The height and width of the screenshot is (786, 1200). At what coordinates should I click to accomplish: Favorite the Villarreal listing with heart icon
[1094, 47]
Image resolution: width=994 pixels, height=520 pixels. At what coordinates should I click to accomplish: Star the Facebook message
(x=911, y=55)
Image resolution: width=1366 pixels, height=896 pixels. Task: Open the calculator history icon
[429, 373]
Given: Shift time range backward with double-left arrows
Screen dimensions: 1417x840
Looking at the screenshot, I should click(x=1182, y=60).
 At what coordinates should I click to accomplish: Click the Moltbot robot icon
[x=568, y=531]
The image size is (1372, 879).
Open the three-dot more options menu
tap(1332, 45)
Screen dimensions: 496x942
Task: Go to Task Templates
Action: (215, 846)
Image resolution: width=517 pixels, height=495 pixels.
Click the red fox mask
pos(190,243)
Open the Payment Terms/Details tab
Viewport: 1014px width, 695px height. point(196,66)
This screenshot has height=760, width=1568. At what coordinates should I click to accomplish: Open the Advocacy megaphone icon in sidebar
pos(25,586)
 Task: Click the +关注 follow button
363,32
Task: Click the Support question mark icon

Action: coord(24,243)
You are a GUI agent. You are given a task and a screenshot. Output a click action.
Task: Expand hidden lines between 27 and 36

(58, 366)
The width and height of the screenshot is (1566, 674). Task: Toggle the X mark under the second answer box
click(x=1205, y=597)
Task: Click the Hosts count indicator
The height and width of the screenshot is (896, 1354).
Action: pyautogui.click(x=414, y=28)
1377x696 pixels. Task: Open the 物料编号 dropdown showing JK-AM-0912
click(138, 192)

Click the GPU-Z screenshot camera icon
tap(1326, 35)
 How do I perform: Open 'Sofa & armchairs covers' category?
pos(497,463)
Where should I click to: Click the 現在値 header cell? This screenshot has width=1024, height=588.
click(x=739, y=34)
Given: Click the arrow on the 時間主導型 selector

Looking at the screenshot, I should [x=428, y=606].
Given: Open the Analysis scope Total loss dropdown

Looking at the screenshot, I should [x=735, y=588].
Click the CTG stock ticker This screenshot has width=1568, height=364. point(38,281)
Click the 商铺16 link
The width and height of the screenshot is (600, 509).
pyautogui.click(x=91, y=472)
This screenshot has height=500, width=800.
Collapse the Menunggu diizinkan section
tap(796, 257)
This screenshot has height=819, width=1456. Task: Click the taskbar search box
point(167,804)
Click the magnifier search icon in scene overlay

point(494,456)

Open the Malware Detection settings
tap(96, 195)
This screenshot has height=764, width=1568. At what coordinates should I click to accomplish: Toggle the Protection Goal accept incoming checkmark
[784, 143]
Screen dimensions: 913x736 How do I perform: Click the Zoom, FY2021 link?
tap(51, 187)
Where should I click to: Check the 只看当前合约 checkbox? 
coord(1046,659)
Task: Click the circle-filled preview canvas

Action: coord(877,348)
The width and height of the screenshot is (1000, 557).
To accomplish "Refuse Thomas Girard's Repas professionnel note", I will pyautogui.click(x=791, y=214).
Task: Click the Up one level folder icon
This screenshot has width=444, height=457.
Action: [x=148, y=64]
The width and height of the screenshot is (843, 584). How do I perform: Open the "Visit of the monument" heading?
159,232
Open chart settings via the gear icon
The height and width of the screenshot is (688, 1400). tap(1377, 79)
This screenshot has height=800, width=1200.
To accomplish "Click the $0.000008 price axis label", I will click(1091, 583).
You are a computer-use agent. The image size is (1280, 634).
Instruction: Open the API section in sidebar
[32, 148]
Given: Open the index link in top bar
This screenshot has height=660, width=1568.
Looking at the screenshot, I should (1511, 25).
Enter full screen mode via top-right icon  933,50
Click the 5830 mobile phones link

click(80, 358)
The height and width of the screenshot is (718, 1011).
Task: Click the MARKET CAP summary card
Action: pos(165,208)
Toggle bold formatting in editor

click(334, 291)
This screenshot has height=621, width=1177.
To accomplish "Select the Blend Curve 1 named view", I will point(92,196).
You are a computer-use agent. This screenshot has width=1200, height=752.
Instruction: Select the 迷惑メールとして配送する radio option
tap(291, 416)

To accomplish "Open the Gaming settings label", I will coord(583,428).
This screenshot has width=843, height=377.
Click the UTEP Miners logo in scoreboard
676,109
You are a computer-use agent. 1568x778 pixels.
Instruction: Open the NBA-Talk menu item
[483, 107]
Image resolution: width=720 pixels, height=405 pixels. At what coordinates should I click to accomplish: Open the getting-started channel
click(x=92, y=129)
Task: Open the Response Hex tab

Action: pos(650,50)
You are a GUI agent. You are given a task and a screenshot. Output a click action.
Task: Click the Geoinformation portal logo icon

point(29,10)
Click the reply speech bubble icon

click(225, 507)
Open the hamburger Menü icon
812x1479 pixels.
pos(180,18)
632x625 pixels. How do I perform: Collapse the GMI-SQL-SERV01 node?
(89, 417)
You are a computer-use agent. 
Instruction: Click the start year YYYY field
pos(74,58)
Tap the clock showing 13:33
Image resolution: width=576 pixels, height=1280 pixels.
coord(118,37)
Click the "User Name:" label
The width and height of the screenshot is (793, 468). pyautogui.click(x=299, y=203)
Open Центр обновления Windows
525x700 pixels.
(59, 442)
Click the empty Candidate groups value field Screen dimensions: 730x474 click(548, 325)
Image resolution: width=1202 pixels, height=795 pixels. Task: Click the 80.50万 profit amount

_The exercise_
Can you reproduce all of the entries above word for word, keeping every line as it is?

_Completed task_
The height and width of the screenshot is (786, 1200). At what coordinates should I click to accomplish: Favorite the Villarreal listing with heart icon
[1094, 47]
Image resolution: width=994 pixels, height=520 pixels. At what coordinates should I click to accomplish: Star the Facebook message
(x=911, y=55)
Image resolution: width=1366 pixels, height=896 pixels. Task: Open the calculator history icon
[429, 373]
Given: Shift time range backward with double-left arrows
Screen dimensions: 1417x840
Looking at the screenshot, I should click(x=1182, y=60).
 At what coordinates should I click to accomplish: Click the Moltbot robot icon
[x=568, y=531]
The image size is (1372, 879).
Open the three-dot more options menu
tap(1332, 45)
Screen dimensions: 496x942
Task: Go to Task Templates
Action: (215, 846)
Image resolution: width=517 pixels, height=495 pixels.
Click the red fox mask
pos(190,243)
Open the Payment Terms/Details tab
Viewport: 1014px width, 695px height. point(196,66)
This screenshot has height=760, width=1568. At what coordinates should I click to accomplish: Open the Advocacy megaphone icon in sidebar
pos(25,586)
 Task: Click the +关注 follow button
363,32
Task: Click the Support question mark icon

Action: coord(24,243)
You are a GUI agent. You are given a task and a screenshot. Output a click action.
Task: Expand hidden lines between 27 and 36

(58, 366)
The width and height of the screenshot is (1566, 674). Task: Toggle the X mark under the second answer box
click(x=1205, y=597)
Task: Click the Hosts count indicator
The height and width of the screenshot is (896, 1354).
Action: pyautogui.click(x=414, y=28)
1377x696 pixels. Task: Open the 物料编号 dropdown showing JK-AM-0912
click(138, 192)

Click the GPU-Z screenshot camera icon
tap(1326, 35)
 How do I perform: Open 'Sofa & armchairs covers' category?
pos(497,463)
Where should I click to: Click the 現在値 header cell? This screenshot has width=1024, height=588.
click(x=739, y=34)
Given: Click the arrow on the 時間主導型 selector

Looking at the screenshot, I should [x=428, y=606].
Given: Open the Analysis scope Total loss dropdown

Looking at the screenshot, I should [x=735, y=588].
Click the CTG stock ticker This screenshot has width=1568, height=364. point(38,281)
Click the 商铺16 link
The width and height of the screenshot is (600, 509).
pyautogui.click(x=91, y=472)
This screenshot has height=500, width=800.
Collapse the Menunggu diizinkan section
tap(796, 257)
This screenshot has height=819, width=1456. Task: Click the taskbar search box
point(167,804)
Click the magnifier search icon in scene overlay

point(494,456)

Open the Malware Detection settings
tap(96, 195)
This screenshot has height=764, width=1568. At what coordinates should I click to accomplish: Toggle the Protection Goal accept incoming checkmark
[784, 143]
Screen dimensions: 913x736 How do I perform: Click the Zoom, FY2021 link?
tap(51, 187)
Where should I click to: Check the 只看当前合约 checkbox? 
coord(1046,659)
Task: Click the circle-filled preview canvas

Action: coord(877,348)
The width and height of the screenshot is (1000, 557).
To accomplish "Refuse Thomas Girard's Repas professionnel note", I will pyautogui.click(x=791, y=214).
Task: Click the Up one level folder icon
This screenshot has width=444, height=457.
Action: [x=148, y=64]
The width and height of the screenshot is (843, 584). How do I perform: Open the "Visit of the monument" heading?
159,232
Open chart settings via the gear icon
The height and width of the screenshot is (688, 1400). tap(1377, 79)
This screenshot has height=800, width=1200.
To accomplish "Click the $0.000008 price axis label", I will click(1091, 583).
You are a computer-use agent. The image size is (1280, 634).
Instruction: Open the API section in sidebar
[32, 148]
Given: Open the index link in top bar
This screenshot has height=660, width=1568.
Looking at the screenshot, I should (1511, 25).
Enter full screen mode via top-right icon  933,50
Click the 5830 mobile phones link

click(80, 358)
The height and width of the screenshot is (718, 1011).
Task: Click the MARKET CAP summary card
Action: pos(165,208)
Toggle bold formatting in editor

click(334, 291)
This screenshot has height=621, width=1177.
To accomplish "Select the Blend Curve 1 named view", I will point(92,196).
You are a computer-use agent. This screenshot has width=1200, height=752.
Instruction: Select the 迷惑メールとして配送する radio option
tap(291, 416)

To accomplish "Open the Gaming settings label", I will coord(583,428).
This screenshot has width=843, height=377.
Click the UTEP Miners logo in scoreboard
676,109
You are a computer-use agent. 1568x778 pixels.
Instruction: Open the NBA-Talk menu item
[483, 107]
Image resolution: width=720 pixels, height=405 pixels. At what coordinates should I click to accomplish: Open the getting-started channel
click(x=92, y=129)
Task: Open the Response Hex tab

Action: pos(650,50)
You are a GUI agent. You are given a task and a screenshot. Output a click action.
Task: Click the Geoinformation portal logo icon

point(29,10)
Click the reply speech bubble icon

click(225, 507)
Open the hamburger Menü icon
812x1479 pixels.
pos(180,18)
632x625 pixels. How do I perform: Collapse the GMI-SQL-SERV01 node?
(89, 417)
You are a computer-use agent. 
Instruction: Click the start year YYYY field
pos(74,58)
Tap the clock showing 13:33
Image resolution: width=576 pixels, height=1280 pixels.
coord(118,37)
Click the "User Name:" label
The width and height of the screenshot is (793, 468). pyautogui.click(x=299, y=203)
Open Центр обновления Windows
525x700 pixels.
(59, 442)
Click the empty Candidate groups value field Screen dimensions: 730x474 click(548, 325)
Image resolution: width=1202 pixels, height=795 pixels. Task: Click the 80.50万 profit amount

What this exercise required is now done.